Drake has powerful visuals to help you plan your project. You can generate an interactive workflow network with either drake_graph() or vis_drake_graph(). Then click, drag, hover, zoom, and pan. Use either the mouse or the green buttons near the bottom.

Dependency reactivity

Initially, your entire project is out of date.

library(drake)
load_basic_example() # Get the code with drake_example("basic").
config <- drake_config(my_plan)
vis_drake_graph(config) # Same as drake_graph()

After make(), the whole project is all caught up.

config <- make(my_plan, jobs = 4, verbose = FALSE)
vis_drake_graph(config)

But when you change a dependency, some targets are out of date until the next make(my_plan).

reg2 <- function(d){
  d$x3 <- d$x ^ 3
  lm(y ~ x3, data = d)
}
vis_drake_graph(config)

Subgraphs

Graphs can grow enormous for serious projects, so there are multiple ways to focus on a manageable subgraph. The most brute-force way is to just pick a manual subset of nodes. However, with the subset argument, vis_drake_graph() may drop intermediate nodes and edges.

vis_drake_graph(
  config,
  subset = c("regression2_small", file_store("report.md"))
)

The rest of the subgraph functionality preserves connectedness. Use targets_only to ignore the imports.
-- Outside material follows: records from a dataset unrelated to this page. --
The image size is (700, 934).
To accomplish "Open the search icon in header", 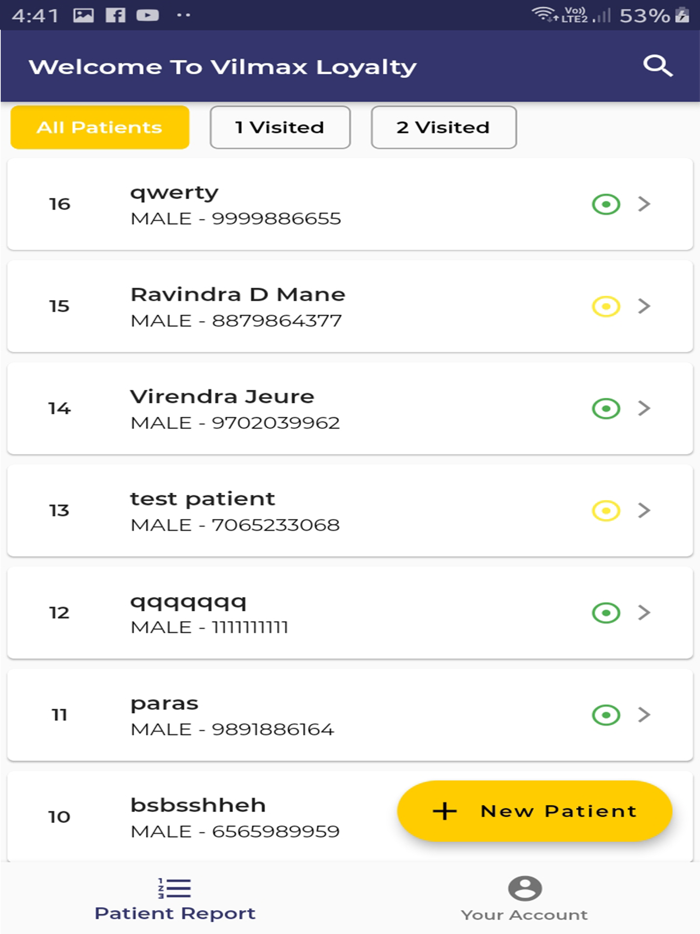I will tap(657, 66).
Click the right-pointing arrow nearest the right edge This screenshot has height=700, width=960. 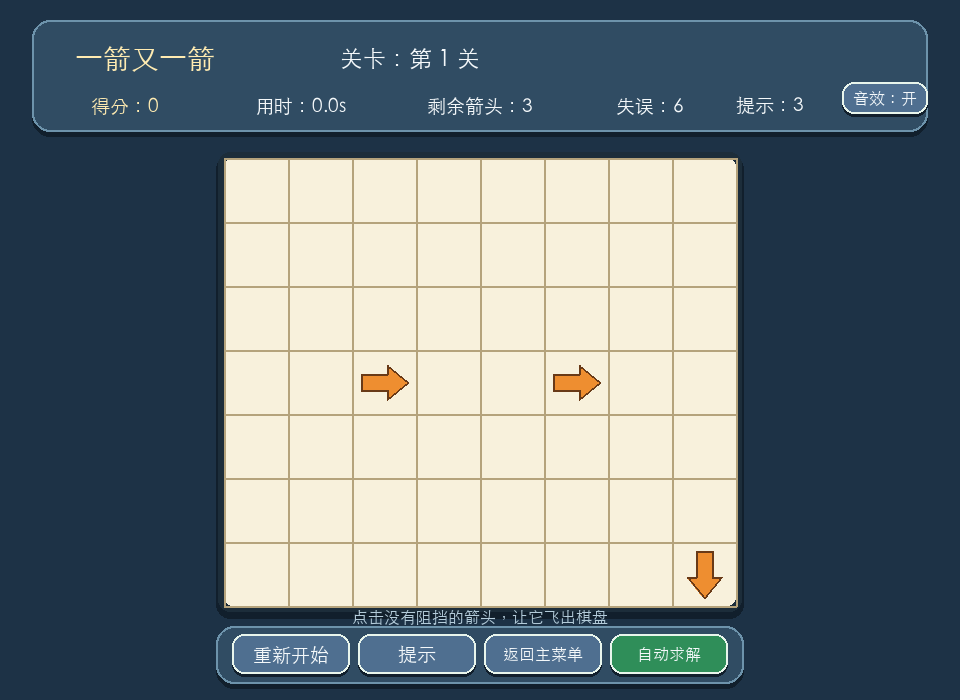click(x=577, y=383)
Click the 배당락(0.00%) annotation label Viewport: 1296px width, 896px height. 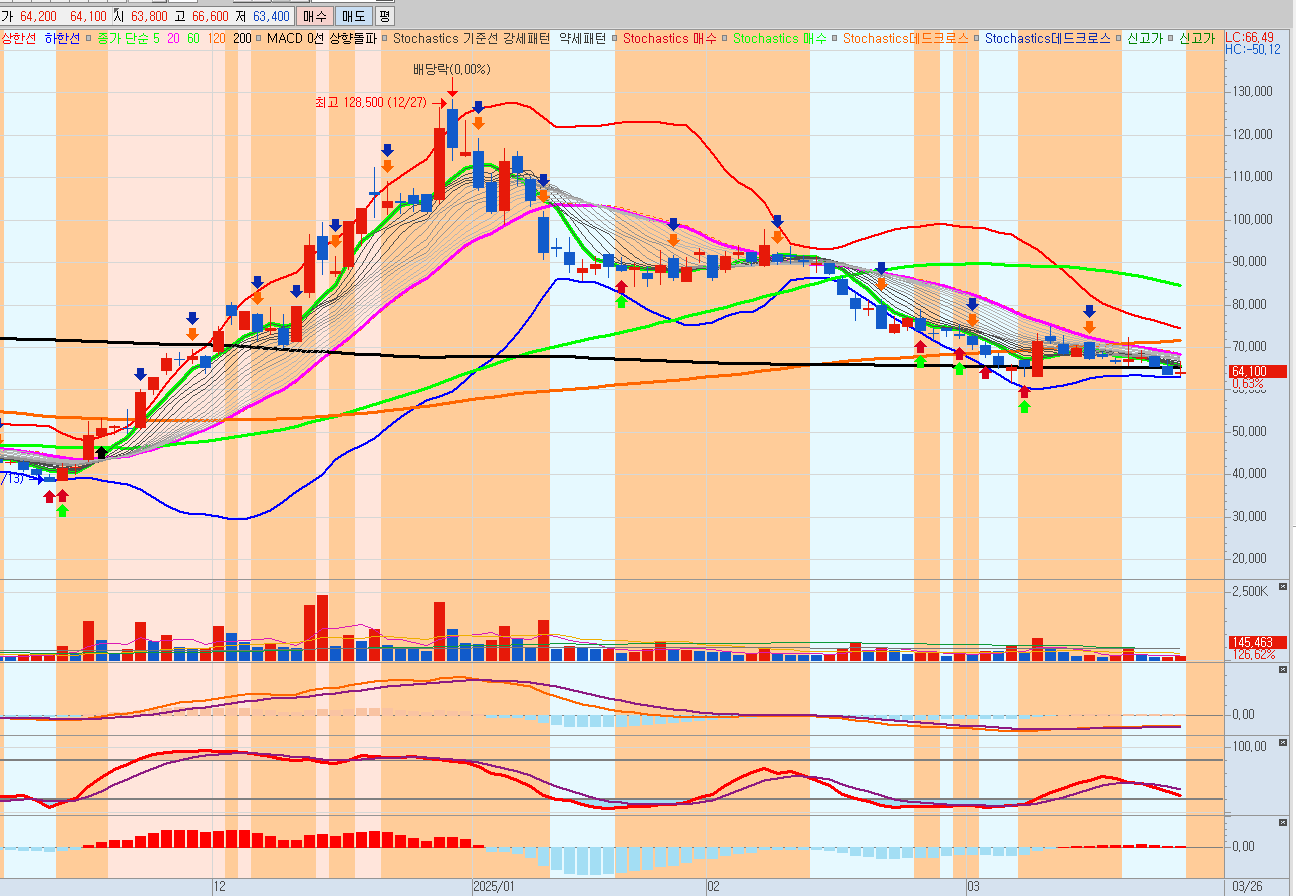pos(451,69)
vis_drake_graph(config, targets_only = TRUE)

Similarly, you can just show downstream nodes.

vis_drake_graph(config, from = c("regression2_small", "regression2_large"))

Or upstream ones.

vis_drake_graph(config, from = "small", mode = "in")

In fact, let us just take a small neighborhood around a target in both directions.

vis_drake_graph(config, from = "small", mode = "all", order = 1)

The report.md node is drawn in somewhat, but it is still the farthest to the right in order to communicate drake's parallel computing strategy.

Parallel computing visualized

Drake shows its parallel computing strategy plainly in the graph.

The nodes in each column above are conditionally independent given the dependencies to the left. So in general, the targets and imports are processed column by column from left to right, and everything within a column is executed in parallel. When some targets are already up to date, drake searches ahead in the graph to maximize the number of outdated targets in each parallelizable stage.

To show the parallelizable stages of the next make() programmatically, use the parallel_stages() function. All the targets/imports in a stage are processed in parallel before moving on to the next stage.

Control the legend.

To remove superfluous information from the legend, set the full_legend argument to FALSE.

vis_drake_graph(config, full_legend = FALSE)

To remove the legend altogether, set the ncol_legend argument to 0.

vis_drake_graph(config, ncol_legend = 0)

More flexibility

We have only scratched the surface of vis_drake_graph(). The help files (?vis_drake_graph) document much more functionality. In particular, the dataframes_graph() and render_drake_graph() functions let you customize your own visNetwork graph.